AIIB、日米参加への「落としどころ」とは?

中国は「拒否権」を取り下げる可能性

AIIBの初代総裁になる金立群氏。自信がみなぎるせいか、笑顔も明るい(写真:ロイターアフロ)

中国主導で設立準備が進む、アジアインフラ投資銀行(AIIB)が、年内の業務開始へ動き出した。

7月6日、中国政府は財政部(財務省に相当)元次官の金立群氏を、AIIBの初代総裁の候補に指名した。現在、臨時事務局長を務める金氏は、米国留学を経て財政部の国際畑で活躍。2003年から2008年まで日米が主導するアジア開発銀行(ADB)の副総裁も経験している。

これに先立つ6月29日には、創設メンバーとなる57カ国の代表が北京に集合、うち50カ国が設立協定に署名した。タイ、フィリピンなど未署名の7カ国について、中国外交部(外務省)の報道官は、「国内手続きが済んでいないためで、年末までには署名する」と説明している。

拒否権を握っている中国

AIIBの資本金は1000億ドル。最大出資者の中国は議決権の26.06%を握る。規約では、重要案件には議決権の4分の3の賛成が必要とされており、中国は事実上の拒否権を握る。理事会のメンバーも本部を置く北京に常駐はしない。そのため、中国が運営を牛耳るのではないか、との懸念が一部にある。

実際にそうなるかは、今後の日米の出方次第だろう。AIIBでは、世界銀行とADBのメンバーである国・地域は、理事会の賛成多数によって合流可能としており、日米の参加にも道を開いている。中国財政部の史耀斌次官は「新メンバーが加入すれば、中国の出資や議決権の比率は低下する」と明言した。日米が参加するならば、中国は拒否権問題で譲る用意がある、ということだ。

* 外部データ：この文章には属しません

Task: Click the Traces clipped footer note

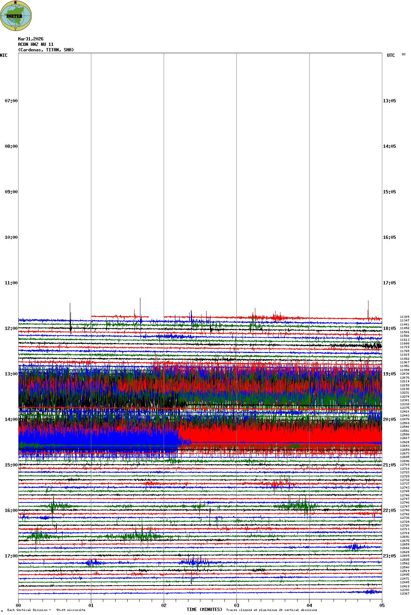Action: point(271,610)
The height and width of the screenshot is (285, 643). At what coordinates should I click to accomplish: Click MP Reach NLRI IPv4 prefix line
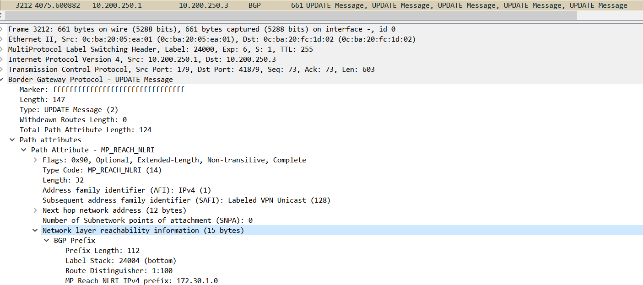coord(141,281)
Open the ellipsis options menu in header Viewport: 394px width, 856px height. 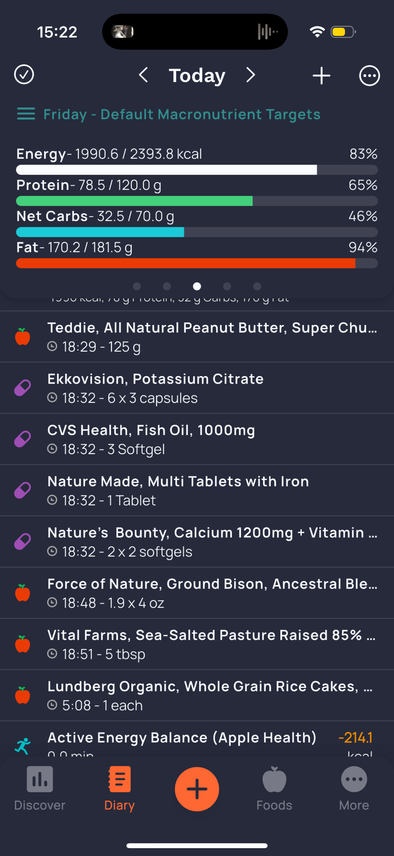[x=369, y=76]
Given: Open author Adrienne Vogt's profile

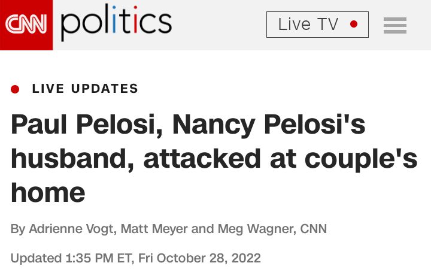Looking at the screenshot, I should click(77, 229).
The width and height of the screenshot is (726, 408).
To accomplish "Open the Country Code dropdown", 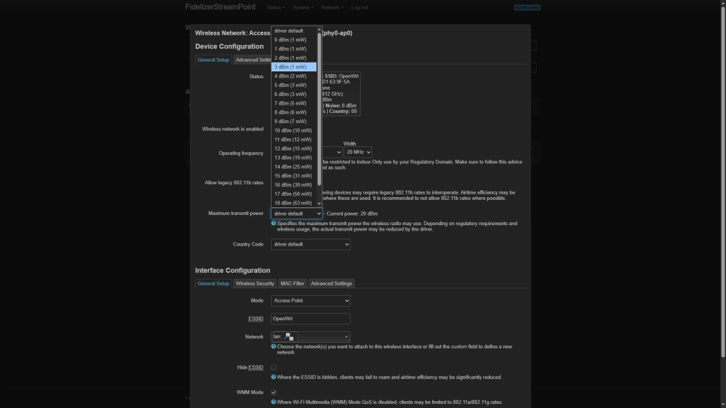I will [x=310, y=244].
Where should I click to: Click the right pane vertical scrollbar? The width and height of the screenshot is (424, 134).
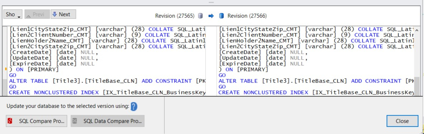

日米は、創設メンバーとなるための期限である3月末には、AIIBへの参加表明を見送った。6月4日に自民党がまとめた報告書では「政府が交渉参加を見送った判断は適切。今後も慎重に判断すべし」との結論が出された。党内では参加に前向きな議論もあるが、首相官邸の意向で現時点ではトーンを抑えた。

財界も「アジアのインフラ整備に役立つと思うが、状況が不透明な段階で参加表明を見送ったのは正解」(日本経済団体連合会・国際協力本部の森田清隆・上席主幹)と足並みをそろえる。